Let’s talk a little about a distinctly Christian culture. Following Christ means doing things the way He did them. On the one hand, we recognize that He lived in a specific context that isn’t ours. On the other hand, we must learn what part of His context reflected the way His Father intended humans to live in this fallen world. Jesus’ world reflected only one manifestation of the Father’s intentions. I’m sure we all have our own take on where that balances out. Here are some issues I think require attention.

First, there is the pragmatic issue of knowing that God will never grant His people political dominance on this earth. The mere thought of trying to assert such dominance over some portion of humanity via political power means completely leaving the path of Christ. He pointedly avoided doing that. If people were not led to a community of faith and righteousness by something inside of them, then it would never do them any good at all. That internal pull is a miracle. You can approximate the external organization for people, but you cannot empower obedience without the Holy Spirit. Flesh cannot do the will of God.

The very best we can hope for is building an atmosphere in which those empowered by the Spirit of God have good choices, and are protected from really bad ones. There absolutely must be leadership and some form of government, but the submission of dependents requires a miracle of trusting God to work through His human servants.

We are unequivocally commanded to form a community of faith, but it must be ruled by faith internally, not by external compulsion. Even here, we are not absolutists: We have the practical matter of children who need structure and guidance to survive into adulthood. Thus, the core of living by faith includes the idea of thresholds at which people are granted autonomy within the community. We shepherd the people based on what they can handle. The issue is moral covering as God provided. There are many forces in this world that are not human and not restricted to human options.

We are obliged to recognize a higher realm of power that is very real, and that our fallen human nature is allied with them against our own best interests. Facing off against those forces that are almost unanimously against God’s will for humanity, our only hope is take full advantage of the limited powers God grants in His revelation. He promises to inhibit those greater powers through our obedience to His revelation. But the key to His power in us is declaring war on our fleshly selves, bringing that beast into submission to a higher will.

We are accountable by faith — a feudal submission to God for doing things His way in this life. We have to absorb His priorities. His guidance can never be reduced to mere human language. No matter how we formulate His guidance, it will have gaps and blockages that never quite fit the reality of how we live. He expects the community of faith to recognize this, and to remain sensitive to His voice as a whole community.

Having said just this much, just a few paragraphs, makes us wholly alien to the social and political atmosphere of the US. There is so very little in American society that reflects God’s ways that we should be shockingly different. Granted, not everything in American society is objectionable, but for us to fail in distinguishing ourselves means we have failed our mission.

On the one hand, we recognize that America is being ripped apart by implacable and opposite visions for society. On the other hand, it’s very hard to realize that the obvious conflict takes place within a basic set of assumptions about reality that in themselves are false. The options offered by our society are equally objectionable. Again, it’s not in the particulars so much as the fundamental assumptions.
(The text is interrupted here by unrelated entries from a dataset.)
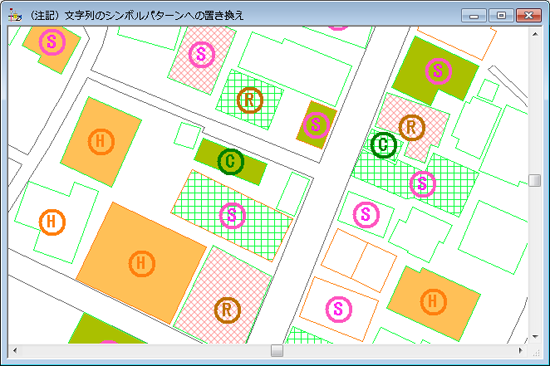The image size is (550, 366).
Task: Click the horizontal scrollbar left arrow
Action: pyautogui.click(x=15, y=351)
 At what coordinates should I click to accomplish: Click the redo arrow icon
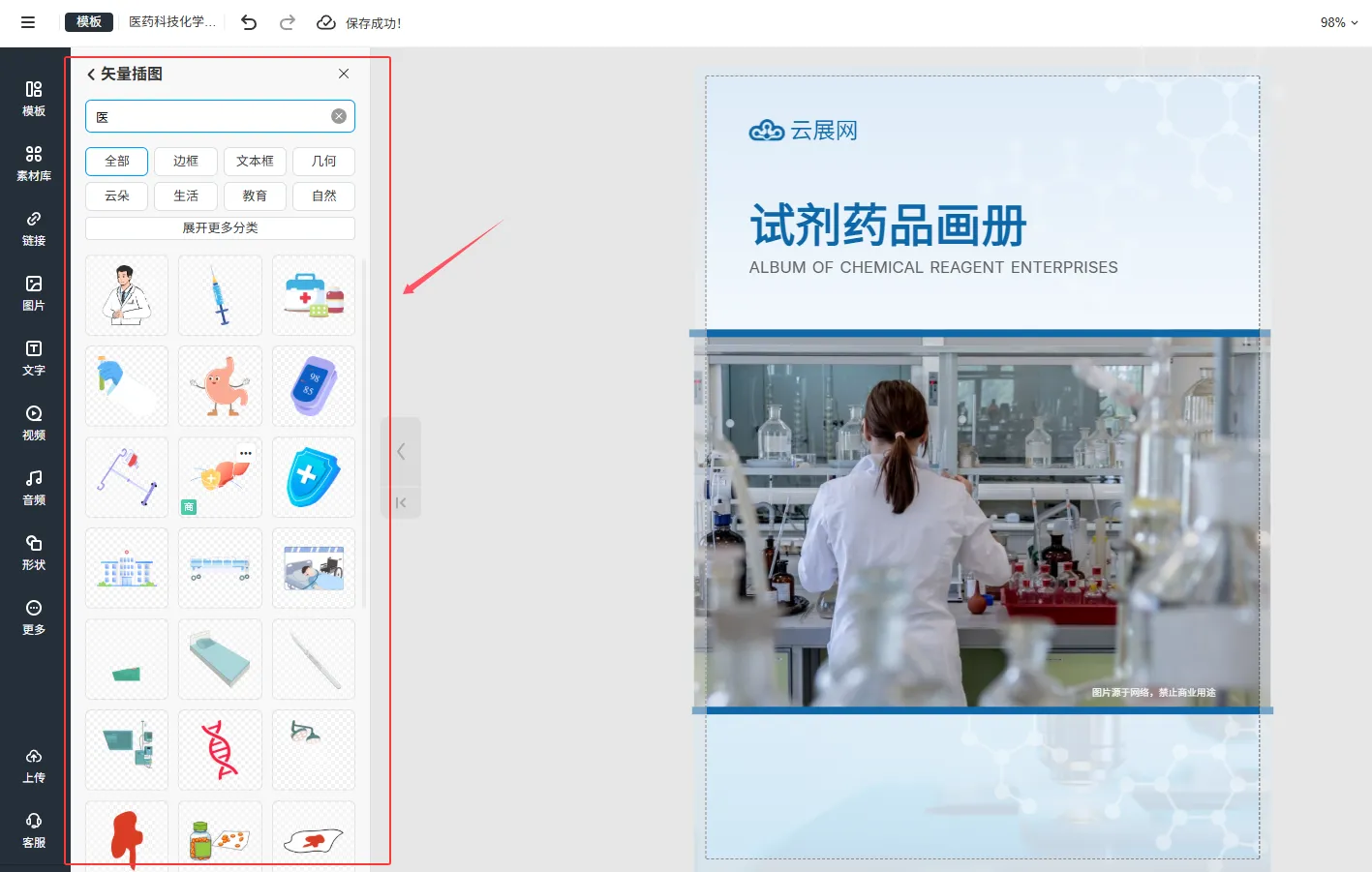tap(288, 22)
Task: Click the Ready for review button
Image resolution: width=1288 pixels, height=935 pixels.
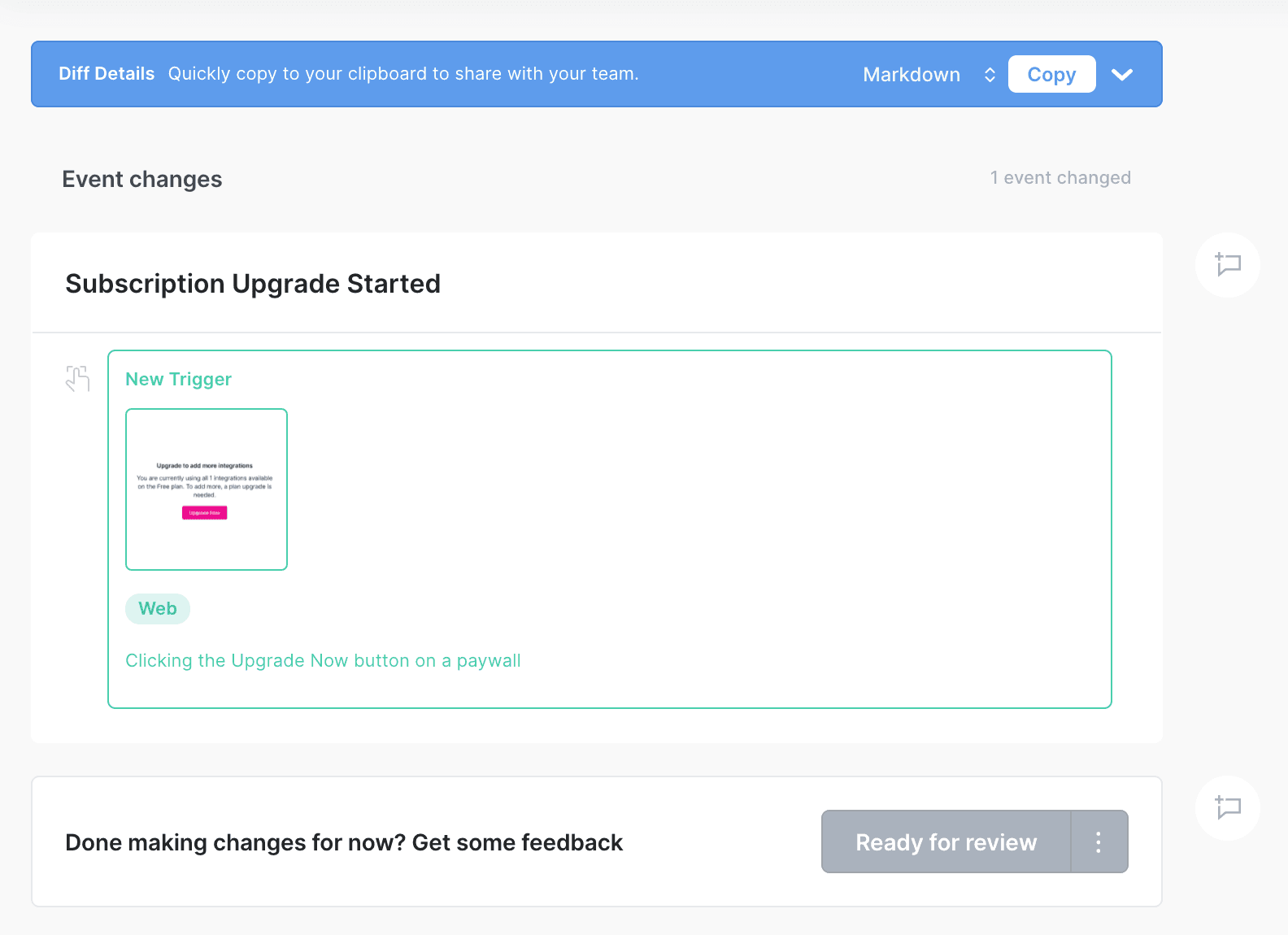Action: (x=946, y=842)
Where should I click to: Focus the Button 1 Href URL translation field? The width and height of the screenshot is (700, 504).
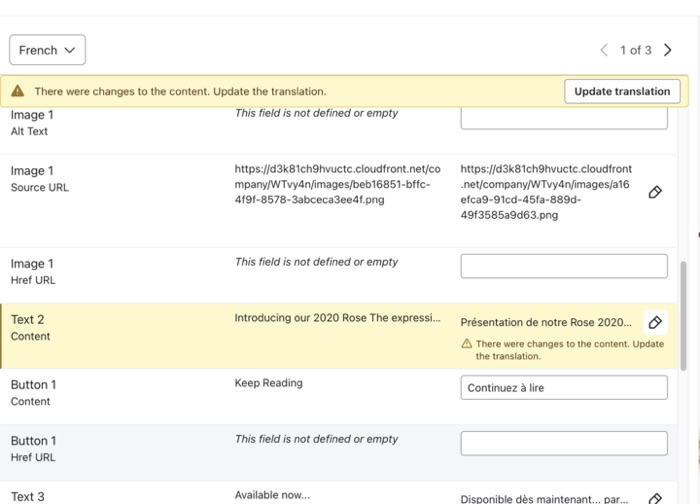coord(563,443)
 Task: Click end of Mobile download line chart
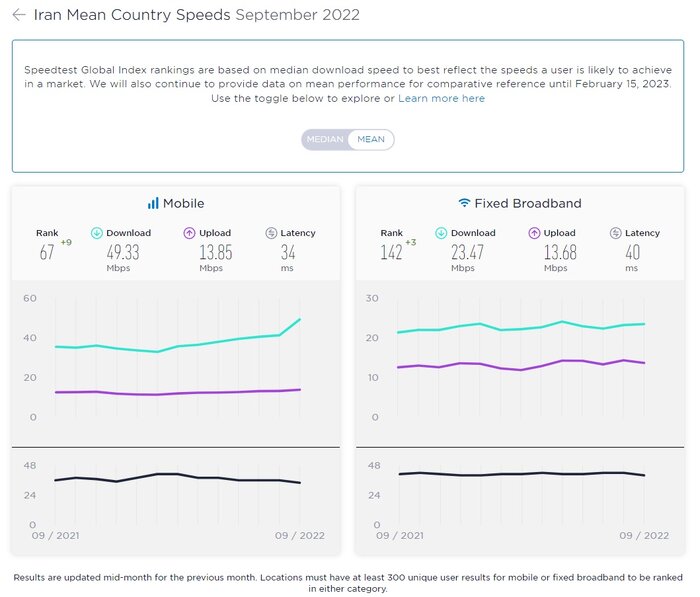point(300,320)
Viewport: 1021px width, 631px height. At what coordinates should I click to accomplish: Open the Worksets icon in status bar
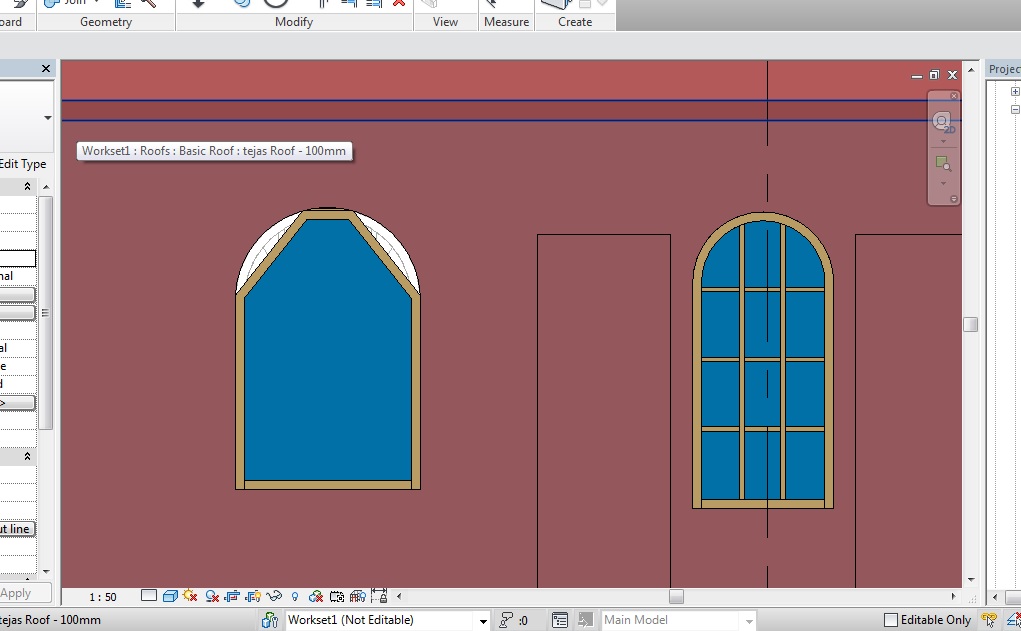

Let me cite one example to highlight this issue: Conservative Dad’s Real Women of America. The calendar itself, and the women depicted on it, represent all that’s wrong with conservative politics. If you really do want to see those pictures displayed on your wall somewhere, you have yet to tame the flesh. You are still serving the Lord’s enemies. The mere act of putting themselves on display in such a manner should indicate how thoroughly unqualified those women are for your attention; they are defiled and would destroy your faith.

It’s not that we could change society and make it better behaved. That might make some elements of our lives a little easier, but it won’t help them one little bit if we somehow gained the power to compel their behavior to fit biblical expectations. They are still damned, on the highway to Hell, serving the Lord’s enemies.

The community cannot exist as intended until the individual is redeemed. That there are so many efforts to create a community first, and then to drag individuals into it, shows that we have not yet learned God’s ways. Christian culture is not a static thing we can depict; it is merely the living and morphing reflection of God’s people coming together in a given context.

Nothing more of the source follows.